令嬢でしたが、今は冒険者です(後編)
依頼開始日から三日ぐらい過ぎて…
火竜が現れたとされる森丘のキャンプ地点で、私とクラリスは採取と道具作りをしていた。
空の大タル10個にカヤクタケとモヤスソウを混ぜた爆薬を各個に詰め込んで、小型のタル数個に余ったカヤクタケの粉で作った火薬で詰め込んだ。
クラリスはギルド特製のトラップツールを使いながら、アラクネの巣の糸とアルラウネの蔦で編んだネットと組み合わせた落とし穴型自動設置罠を作っていた。
うん、これらの冒険者便利グッズの大半は、ギルドに所属していた魔王軍から抜けた亜人冒険者達によって編み出された道具なのよね。
特に、落とし穴のネットに関しては、ヘルシスターズと呼ばれるアラクネとアルラウネのコンビ冒険者の考案レシピで広く普及されたのよねぇ。

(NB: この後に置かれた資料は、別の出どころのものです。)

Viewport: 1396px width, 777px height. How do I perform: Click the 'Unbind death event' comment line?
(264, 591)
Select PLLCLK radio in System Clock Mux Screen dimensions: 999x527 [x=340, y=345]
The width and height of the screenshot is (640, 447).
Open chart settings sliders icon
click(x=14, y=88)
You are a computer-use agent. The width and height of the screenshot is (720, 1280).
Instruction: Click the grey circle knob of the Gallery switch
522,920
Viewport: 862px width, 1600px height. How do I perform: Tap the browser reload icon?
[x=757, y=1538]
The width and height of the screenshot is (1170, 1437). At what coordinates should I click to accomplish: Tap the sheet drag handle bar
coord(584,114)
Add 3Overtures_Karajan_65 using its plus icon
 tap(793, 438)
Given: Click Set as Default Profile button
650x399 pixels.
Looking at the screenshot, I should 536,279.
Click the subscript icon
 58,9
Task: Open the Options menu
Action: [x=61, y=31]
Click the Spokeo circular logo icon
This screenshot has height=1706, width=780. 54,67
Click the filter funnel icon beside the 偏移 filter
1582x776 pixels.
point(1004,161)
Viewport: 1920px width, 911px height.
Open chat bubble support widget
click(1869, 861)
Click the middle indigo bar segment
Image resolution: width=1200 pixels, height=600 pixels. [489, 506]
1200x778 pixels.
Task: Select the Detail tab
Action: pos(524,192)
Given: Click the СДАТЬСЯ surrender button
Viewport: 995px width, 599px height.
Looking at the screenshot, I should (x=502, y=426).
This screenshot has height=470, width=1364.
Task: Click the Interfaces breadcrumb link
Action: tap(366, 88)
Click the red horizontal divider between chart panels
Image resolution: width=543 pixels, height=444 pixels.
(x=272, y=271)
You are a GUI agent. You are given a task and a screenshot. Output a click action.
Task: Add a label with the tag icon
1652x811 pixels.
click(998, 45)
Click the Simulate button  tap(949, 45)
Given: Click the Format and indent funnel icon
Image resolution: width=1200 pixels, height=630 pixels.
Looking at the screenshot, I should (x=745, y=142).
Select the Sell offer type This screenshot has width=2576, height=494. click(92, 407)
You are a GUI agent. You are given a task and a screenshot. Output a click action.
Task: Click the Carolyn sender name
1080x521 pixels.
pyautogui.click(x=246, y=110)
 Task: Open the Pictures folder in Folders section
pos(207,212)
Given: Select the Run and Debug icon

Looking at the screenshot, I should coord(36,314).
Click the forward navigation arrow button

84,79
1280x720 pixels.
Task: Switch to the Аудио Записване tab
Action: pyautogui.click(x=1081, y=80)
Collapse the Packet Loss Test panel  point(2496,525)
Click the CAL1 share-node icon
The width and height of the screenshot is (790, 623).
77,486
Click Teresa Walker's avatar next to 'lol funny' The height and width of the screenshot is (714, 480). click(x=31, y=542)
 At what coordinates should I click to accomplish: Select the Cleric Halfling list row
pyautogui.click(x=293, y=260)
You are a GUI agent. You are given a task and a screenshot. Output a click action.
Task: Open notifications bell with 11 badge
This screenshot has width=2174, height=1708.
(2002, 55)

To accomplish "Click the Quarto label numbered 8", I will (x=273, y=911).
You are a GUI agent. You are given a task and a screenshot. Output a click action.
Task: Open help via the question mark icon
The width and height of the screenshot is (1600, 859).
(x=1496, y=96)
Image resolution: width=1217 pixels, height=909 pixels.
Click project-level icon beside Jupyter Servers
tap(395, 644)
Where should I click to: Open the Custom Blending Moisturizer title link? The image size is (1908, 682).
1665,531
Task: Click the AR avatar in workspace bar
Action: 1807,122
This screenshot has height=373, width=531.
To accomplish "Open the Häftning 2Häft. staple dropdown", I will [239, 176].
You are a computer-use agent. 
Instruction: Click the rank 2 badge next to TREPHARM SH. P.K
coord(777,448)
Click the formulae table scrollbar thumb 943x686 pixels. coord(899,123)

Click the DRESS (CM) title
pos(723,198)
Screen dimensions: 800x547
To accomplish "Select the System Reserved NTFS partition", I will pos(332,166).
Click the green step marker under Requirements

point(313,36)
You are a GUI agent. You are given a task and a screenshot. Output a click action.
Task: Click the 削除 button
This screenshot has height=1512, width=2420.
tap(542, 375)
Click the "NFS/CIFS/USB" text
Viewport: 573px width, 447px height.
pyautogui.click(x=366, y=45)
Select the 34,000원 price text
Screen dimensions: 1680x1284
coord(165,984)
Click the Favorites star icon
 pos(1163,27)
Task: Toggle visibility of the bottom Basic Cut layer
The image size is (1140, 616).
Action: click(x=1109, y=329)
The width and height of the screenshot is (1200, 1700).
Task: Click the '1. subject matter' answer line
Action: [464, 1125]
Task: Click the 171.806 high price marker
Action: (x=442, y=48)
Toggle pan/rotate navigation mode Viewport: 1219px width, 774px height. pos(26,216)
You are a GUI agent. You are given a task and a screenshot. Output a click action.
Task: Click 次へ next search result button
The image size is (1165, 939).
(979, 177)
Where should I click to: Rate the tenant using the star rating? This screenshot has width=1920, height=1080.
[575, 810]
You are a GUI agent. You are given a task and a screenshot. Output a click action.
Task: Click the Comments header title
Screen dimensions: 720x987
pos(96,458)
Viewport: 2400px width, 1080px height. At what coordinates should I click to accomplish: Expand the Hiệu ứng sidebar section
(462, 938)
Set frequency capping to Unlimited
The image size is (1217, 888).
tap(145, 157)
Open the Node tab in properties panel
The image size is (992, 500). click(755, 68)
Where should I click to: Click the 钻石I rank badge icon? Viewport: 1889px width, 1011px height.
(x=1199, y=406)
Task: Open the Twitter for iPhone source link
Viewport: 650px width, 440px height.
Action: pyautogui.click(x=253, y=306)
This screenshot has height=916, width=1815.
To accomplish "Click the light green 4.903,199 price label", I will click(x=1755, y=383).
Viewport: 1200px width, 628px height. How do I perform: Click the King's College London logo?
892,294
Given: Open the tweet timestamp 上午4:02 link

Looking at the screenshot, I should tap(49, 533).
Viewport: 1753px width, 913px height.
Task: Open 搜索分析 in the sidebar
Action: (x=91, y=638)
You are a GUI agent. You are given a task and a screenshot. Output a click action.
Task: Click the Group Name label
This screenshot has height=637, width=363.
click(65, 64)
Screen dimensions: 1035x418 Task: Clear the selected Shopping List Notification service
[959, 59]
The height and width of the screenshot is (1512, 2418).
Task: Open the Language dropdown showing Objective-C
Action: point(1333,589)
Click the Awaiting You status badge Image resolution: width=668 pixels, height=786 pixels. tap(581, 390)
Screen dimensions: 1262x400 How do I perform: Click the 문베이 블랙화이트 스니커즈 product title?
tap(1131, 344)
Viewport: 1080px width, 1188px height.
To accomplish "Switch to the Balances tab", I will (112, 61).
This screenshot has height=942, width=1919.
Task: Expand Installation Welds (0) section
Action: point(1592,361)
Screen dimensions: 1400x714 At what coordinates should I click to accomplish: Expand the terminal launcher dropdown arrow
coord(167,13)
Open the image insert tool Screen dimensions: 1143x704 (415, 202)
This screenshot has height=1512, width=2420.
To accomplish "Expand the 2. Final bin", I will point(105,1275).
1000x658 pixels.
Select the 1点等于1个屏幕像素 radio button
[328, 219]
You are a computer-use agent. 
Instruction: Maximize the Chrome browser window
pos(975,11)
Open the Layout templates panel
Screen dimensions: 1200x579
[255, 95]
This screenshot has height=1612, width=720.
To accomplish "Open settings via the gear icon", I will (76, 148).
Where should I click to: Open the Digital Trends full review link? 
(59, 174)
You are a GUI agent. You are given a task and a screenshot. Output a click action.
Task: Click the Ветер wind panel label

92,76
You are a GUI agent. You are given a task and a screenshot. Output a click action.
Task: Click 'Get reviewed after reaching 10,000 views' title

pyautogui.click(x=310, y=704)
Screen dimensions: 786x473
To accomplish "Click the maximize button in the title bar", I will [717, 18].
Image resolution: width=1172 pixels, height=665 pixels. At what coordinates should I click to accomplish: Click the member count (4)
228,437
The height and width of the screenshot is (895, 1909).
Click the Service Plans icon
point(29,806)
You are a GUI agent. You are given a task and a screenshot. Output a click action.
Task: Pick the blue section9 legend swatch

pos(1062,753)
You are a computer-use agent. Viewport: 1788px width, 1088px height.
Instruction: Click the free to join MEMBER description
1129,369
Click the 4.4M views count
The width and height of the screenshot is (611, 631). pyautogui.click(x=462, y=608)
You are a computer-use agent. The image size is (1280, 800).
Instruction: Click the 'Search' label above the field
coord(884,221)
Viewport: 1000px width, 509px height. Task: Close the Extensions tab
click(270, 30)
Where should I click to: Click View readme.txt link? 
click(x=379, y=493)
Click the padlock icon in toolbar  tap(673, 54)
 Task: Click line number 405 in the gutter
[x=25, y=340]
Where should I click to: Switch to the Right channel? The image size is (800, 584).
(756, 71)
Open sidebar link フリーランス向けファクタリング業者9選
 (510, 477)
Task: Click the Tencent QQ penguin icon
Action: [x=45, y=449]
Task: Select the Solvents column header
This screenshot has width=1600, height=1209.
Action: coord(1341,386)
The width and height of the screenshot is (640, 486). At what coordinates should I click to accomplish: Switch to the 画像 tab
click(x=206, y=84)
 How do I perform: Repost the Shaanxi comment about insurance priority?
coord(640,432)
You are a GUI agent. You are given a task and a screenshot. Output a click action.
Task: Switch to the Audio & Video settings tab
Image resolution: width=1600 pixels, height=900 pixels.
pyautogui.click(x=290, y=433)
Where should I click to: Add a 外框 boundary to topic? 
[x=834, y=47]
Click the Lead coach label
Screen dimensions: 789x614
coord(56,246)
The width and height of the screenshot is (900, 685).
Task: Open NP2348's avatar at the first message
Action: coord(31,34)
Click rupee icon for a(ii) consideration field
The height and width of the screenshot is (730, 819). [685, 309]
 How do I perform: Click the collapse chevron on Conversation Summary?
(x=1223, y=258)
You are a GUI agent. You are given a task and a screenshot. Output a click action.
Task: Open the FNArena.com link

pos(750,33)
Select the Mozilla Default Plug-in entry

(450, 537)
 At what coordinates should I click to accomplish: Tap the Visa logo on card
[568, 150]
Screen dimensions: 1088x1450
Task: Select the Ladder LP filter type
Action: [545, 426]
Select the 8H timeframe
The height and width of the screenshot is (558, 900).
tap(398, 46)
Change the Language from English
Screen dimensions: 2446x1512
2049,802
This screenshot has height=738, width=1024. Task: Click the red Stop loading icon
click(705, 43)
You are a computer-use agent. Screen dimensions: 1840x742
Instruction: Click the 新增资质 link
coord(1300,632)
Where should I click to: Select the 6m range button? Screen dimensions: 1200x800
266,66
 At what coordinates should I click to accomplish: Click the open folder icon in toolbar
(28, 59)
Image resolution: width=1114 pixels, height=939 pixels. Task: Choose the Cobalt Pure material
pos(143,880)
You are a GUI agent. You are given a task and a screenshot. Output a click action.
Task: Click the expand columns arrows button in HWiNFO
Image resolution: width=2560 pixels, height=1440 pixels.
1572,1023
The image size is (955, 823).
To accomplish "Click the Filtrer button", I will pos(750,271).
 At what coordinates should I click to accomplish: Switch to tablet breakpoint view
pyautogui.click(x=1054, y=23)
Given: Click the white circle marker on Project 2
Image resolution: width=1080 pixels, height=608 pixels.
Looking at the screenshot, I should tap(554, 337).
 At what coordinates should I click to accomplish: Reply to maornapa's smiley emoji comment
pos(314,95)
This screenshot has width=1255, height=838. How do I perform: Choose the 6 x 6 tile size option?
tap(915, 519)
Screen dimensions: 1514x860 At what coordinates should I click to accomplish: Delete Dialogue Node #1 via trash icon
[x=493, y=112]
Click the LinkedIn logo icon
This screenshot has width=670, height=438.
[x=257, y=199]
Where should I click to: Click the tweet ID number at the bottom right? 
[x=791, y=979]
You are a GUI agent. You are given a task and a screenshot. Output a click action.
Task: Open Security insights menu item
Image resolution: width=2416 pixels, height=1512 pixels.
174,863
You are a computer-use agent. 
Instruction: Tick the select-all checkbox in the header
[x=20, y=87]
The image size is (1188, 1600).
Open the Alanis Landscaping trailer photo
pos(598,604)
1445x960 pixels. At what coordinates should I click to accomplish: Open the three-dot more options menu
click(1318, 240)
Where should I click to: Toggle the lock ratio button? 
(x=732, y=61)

おかげで、アラクネとアルラウネ達の収入源として潤い、独自の商業ギルドを作るほどの財を得たのよね。
本当、転生者商売様々である。
その一方で…例の”バカ”王子達はというと…
「チャールズぅ~…虫に咬まれたぁ~…」
「ああぁ…アマンダぁ…君の白魚の様な肌に虫が咬むなんて…おい!衛兵!!早く虫除け煙を焚くんだ!!」
ああ、
こりゃあ財政悪化するのは間違いないわ。
早く廃嫡して欲しいものです、陛下。
と、そんな馬鹿夫婦と取り巻き二人(騎士オーギュストと魔術師アーロン)+騎士10人のパーティーはほっといて、私達は道具作りも終えた所で昼飯を
「んー…リーベルタールの遺跡平原も悪くは無いけど、こっちの森丘の光景は絶景だねぇ」
「そうっすねぇ~。野性のガーガーも沢山居て困らないっす」
そう言いながら、私達は集団で固まって虫を啄ばんでいた野生の丸駝鳥ガーガーを数羽狩り取って、生肉を採取していた。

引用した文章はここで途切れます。